Exercise aim: For this exercise, transcribe all the records below exactly.

Records for this exercise:
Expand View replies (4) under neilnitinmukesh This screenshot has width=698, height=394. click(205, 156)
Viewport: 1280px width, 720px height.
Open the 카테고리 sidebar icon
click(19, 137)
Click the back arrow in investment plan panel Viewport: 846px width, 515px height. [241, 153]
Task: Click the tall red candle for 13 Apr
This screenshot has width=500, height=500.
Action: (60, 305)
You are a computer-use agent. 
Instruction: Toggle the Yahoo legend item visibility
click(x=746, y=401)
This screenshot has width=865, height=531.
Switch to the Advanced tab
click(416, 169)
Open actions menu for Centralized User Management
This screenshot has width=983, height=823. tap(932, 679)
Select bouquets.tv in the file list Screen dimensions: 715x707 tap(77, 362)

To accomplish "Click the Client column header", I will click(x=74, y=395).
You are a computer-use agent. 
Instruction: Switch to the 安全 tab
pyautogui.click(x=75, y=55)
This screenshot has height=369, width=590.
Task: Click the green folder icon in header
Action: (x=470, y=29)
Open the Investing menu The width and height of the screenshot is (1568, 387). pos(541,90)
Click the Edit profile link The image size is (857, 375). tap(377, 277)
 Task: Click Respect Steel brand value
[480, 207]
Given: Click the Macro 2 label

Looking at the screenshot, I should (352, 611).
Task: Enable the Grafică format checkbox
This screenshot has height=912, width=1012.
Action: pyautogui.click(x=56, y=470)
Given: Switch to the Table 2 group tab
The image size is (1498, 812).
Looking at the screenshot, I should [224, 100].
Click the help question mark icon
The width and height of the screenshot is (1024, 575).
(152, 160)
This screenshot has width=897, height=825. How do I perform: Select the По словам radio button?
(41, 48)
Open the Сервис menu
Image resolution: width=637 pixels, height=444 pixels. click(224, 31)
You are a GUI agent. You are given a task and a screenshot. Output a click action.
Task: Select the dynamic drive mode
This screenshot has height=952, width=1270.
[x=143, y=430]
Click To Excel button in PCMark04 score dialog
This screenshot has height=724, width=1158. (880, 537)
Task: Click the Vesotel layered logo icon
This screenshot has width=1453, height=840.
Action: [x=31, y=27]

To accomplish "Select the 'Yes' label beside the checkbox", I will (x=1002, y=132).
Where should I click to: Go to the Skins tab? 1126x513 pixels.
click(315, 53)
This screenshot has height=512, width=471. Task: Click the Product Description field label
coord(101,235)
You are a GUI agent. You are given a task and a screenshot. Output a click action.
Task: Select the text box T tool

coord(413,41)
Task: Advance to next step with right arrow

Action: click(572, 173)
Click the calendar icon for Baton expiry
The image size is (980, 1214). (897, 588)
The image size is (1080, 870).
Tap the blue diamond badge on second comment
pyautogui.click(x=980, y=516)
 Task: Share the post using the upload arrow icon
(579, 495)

Solution below:
Expand View replies (4) under neilnitinmukesh This screenshot has width=698, height=394. click(205, 156)
Viewport: 1280px width, 720px height.
Open the 카테고리 sidebar icon
click(19, 137)
Click the back arrow in investment plan panel Viewport: 846px width, 515px height. [241, 153]
Task: Click the tall red candle for 13 Apr
This screenshot has width=500, height=500.
Action: (60, 305)
You are a computer-use agent. 
Instruction: Toggle the Yahoo legend item visibility
click(x=746, y=401)
This screenshot has width=865, height=531.
Switch to the Advanced tab
click(416, 169)
Open actions menu for Centralized User Management
This screenshot has width=983, height=823. tap(932, 679)
Select bouquets.tv in the file list Screen dimensions: 715x707 tap(77, 362)

To accomplish "Click the Client column header", I will click(x=74, y=395).
You are a computer-use agent. 
Instruction: Switch to the 安全 tab
pyautogui.click(x=75, y=55)
This screenshot has height=369, width=590.
Task: Click the green folder icon in header
Action: (x=470, y=29)
Open the Investing menu The width and height of the screenshot is (1568, 387). pos(541,90)
Click the Edit profile link The image size is (857, 375). tap(377, 277)
 Task: Click Respect Steel brand value
[480, 207]
Given: Click the Macro 2 label

Looking at the screenshot, I should (352, 611).
Task: Enable the Grafică format checkbox
This screenshot has height=912, width=1012.
Action: pyautogui.click(x=56, y=470)
Given: Switch to the Table 2 group tab
The image size is (1498, 812).
Looking at the screenshot, I should [224, 100].
Click the help question mark icon
The width and height of the screenshot is (1024, 575).
(152, 160)
This screenshot has width=897, height=825. How do I perform: Select the По словам radio button?
(41, 48)
Open the Сервис menu
Image resolution: width=637 pixels, height=444 pixels. click(224, 31)
You are a GUI agent. You are given a task and a screenshot. Output a click action.
Task: Select the dynamic drive mode
This screenshot has height=952, width=1270.
[x=143, y=430]
Click To Excel button in PCMark04 score dialog
This screenshot has height=724, width=1158. (880, 537)
Task: Click the Vesotel layered logo icon
This screenshot has width=1453, height=840.
Action: [x=31, y=27]

To accomplish "Select the 'Yes' label beside the checkbox", I will (x=1002, y=132).
Where should I click to: Go to the Skins tab? 1126x513 pixels.
click(315, 53)
This screenshot has height=512, width=471. Task: Click the Product Description field label
coord(101,235)
You are a GUI agent. You are given a task and a screenshot. Output a click action.
Task: Select the text box T tool

coord(413,41)
Task: Advance to next step with right arrow

Action: click(572, 173)
Click the calendar icon for Baton expiry
The image size is (980, 1214). (897, 588)
The image size is (1080, 870).
Tap the blue diamond badge on second comment
pyautogui.click(x=980, y=516)
 Task: Share the post using the upload arrow icon
(579, 495)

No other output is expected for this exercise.